**WORK ORDER**
Reproduce exactly the line that contains "This screenshot has height=840, width=1425." and all lines that follow it in the records below, ending with the last one.
--------------------------------
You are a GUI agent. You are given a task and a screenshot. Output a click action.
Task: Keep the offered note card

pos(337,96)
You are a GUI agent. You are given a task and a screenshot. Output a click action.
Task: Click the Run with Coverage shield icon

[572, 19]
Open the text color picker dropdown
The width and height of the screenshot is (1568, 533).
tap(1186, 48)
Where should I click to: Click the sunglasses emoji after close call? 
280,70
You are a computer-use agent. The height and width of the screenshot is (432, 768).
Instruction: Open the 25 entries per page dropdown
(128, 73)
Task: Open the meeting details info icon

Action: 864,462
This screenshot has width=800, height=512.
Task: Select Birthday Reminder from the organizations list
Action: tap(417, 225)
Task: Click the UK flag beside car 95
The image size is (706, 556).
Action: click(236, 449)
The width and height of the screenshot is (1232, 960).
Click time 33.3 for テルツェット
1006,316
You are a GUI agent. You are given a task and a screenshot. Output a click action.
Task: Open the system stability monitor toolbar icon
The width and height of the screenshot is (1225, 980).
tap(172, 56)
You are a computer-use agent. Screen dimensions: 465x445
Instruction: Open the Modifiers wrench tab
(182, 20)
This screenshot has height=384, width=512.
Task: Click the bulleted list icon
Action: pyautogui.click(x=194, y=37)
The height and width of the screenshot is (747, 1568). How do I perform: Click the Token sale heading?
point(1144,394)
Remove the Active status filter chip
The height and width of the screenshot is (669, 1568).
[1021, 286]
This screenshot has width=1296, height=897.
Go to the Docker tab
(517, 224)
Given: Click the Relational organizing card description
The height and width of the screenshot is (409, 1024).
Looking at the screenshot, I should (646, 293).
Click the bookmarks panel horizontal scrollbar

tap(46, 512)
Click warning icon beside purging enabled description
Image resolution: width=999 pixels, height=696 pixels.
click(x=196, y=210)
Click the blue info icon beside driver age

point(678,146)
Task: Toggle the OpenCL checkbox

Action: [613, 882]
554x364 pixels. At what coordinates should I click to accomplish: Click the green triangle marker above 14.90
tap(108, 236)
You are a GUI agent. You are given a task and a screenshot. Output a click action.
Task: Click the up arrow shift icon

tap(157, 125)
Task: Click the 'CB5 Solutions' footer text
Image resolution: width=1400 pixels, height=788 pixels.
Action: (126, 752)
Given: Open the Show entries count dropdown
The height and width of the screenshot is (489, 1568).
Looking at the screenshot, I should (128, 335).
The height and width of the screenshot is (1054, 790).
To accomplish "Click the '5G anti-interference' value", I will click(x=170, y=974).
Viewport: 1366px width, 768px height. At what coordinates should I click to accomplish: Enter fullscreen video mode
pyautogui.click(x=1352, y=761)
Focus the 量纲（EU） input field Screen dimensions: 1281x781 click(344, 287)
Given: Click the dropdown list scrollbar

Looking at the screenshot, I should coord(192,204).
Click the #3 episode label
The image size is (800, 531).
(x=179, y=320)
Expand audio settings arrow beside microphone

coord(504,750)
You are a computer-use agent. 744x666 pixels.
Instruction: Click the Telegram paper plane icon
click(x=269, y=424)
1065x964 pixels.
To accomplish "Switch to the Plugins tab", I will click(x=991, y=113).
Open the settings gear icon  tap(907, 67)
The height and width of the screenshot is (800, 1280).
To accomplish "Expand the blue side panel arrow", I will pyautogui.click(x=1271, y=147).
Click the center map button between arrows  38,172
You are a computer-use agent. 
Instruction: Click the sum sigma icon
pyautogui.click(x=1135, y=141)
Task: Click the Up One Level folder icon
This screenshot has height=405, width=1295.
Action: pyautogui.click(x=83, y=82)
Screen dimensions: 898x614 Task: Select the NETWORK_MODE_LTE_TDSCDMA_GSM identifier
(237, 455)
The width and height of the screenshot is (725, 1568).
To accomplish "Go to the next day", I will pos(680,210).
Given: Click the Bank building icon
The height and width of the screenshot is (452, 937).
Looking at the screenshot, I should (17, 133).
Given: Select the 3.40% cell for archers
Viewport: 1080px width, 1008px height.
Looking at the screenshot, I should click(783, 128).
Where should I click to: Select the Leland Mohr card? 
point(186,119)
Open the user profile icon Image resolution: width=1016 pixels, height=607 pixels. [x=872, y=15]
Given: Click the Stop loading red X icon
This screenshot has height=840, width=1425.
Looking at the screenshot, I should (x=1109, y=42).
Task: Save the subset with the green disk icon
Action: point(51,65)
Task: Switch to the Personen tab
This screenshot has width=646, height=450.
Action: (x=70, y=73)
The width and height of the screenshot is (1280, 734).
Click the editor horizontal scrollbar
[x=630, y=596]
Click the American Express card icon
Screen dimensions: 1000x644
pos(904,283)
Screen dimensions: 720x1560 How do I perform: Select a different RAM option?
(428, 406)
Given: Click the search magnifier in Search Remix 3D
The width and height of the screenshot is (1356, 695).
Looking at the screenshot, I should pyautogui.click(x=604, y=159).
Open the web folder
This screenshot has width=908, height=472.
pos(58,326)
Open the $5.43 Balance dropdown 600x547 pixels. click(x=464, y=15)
--------------------------------
**YOUR SOLUTION**
This screenshot has height=840, width=1425.
Looking at the screenshot, I should (x=1109, y=42).
Task: Save the subset with the green disk icon
Action: point(51,65)
Task: Switch to the Personen tab
This screenshot has width=646, height=450.
Action: (x=70, y=73)
The width and height of the screenshot is (1280, 734).
Click the editor horizontal scrollbar
[x=630, y=596]
Click the American Express card icon
Screen dimensions: 1000x644
pos(904,283)
Screen dimensions: 720x1560 How do I perform: Select a different RAM option?
(428, 406)
Given: Click the search magnifier in Search Remix 3D
The width and height of the screenshot is (1356, 695).
Looking at the screenshot, I should pyautogui.click(x=604, y=159).
Open the web folder
This screenshot has width=908, height=472.
pos(58,326)
Open the $5.43 Balance dropdown 600x547 pixels. click(x=464, y=15)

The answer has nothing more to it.